Exercise
In the entries that follow, the lines from the one with "This screenshot has height=695, width=1568." through the one with "Click the РМ" are the ones to write out, exactly and with both ends included. Nothing else should appear.

Data for analysis
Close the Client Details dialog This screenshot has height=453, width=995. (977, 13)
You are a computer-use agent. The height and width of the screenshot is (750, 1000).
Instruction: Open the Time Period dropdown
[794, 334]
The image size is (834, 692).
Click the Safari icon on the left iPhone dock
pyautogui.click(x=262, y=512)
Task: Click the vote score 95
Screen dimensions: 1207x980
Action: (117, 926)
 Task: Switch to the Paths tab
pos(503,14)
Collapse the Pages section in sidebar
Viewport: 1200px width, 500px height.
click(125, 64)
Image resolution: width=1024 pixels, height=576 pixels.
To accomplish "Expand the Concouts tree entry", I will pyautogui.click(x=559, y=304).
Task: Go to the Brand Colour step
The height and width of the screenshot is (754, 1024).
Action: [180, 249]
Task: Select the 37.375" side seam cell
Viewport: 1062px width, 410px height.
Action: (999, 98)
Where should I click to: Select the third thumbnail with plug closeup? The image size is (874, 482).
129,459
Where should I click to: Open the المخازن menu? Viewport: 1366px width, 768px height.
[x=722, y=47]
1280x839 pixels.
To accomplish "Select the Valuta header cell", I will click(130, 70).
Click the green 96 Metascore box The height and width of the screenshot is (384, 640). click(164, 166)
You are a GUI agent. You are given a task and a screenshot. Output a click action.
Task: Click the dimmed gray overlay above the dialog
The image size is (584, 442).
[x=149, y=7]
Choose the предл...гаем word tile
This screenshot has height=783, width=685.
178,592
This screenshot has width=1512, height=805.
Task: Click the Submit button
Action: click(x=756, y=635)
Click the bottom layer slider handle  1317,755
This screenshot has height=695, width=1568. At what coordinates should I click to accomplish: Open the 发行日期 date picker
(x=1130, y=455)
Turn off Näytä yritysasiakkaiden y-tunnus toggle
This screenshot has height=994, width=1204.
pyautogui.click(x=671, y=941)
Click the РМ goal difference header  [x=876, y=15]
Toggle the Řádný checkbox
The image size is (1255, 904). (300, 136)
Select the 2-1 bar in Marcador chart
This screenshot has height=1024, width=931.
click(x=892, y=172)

Your solution
This screenshot has height=695, width=1568. At what coordinates should I click to accomplish: Open the 发行日期 date picker
(x=1130, y=455)
Turn off Näytä yritysasiakkaiden y-tunnus toggle
This screenshot has height=994, width=1204.
pyautogui.click(x=671, y=941)
Click the РМ goal difference header  [x=876, y=15]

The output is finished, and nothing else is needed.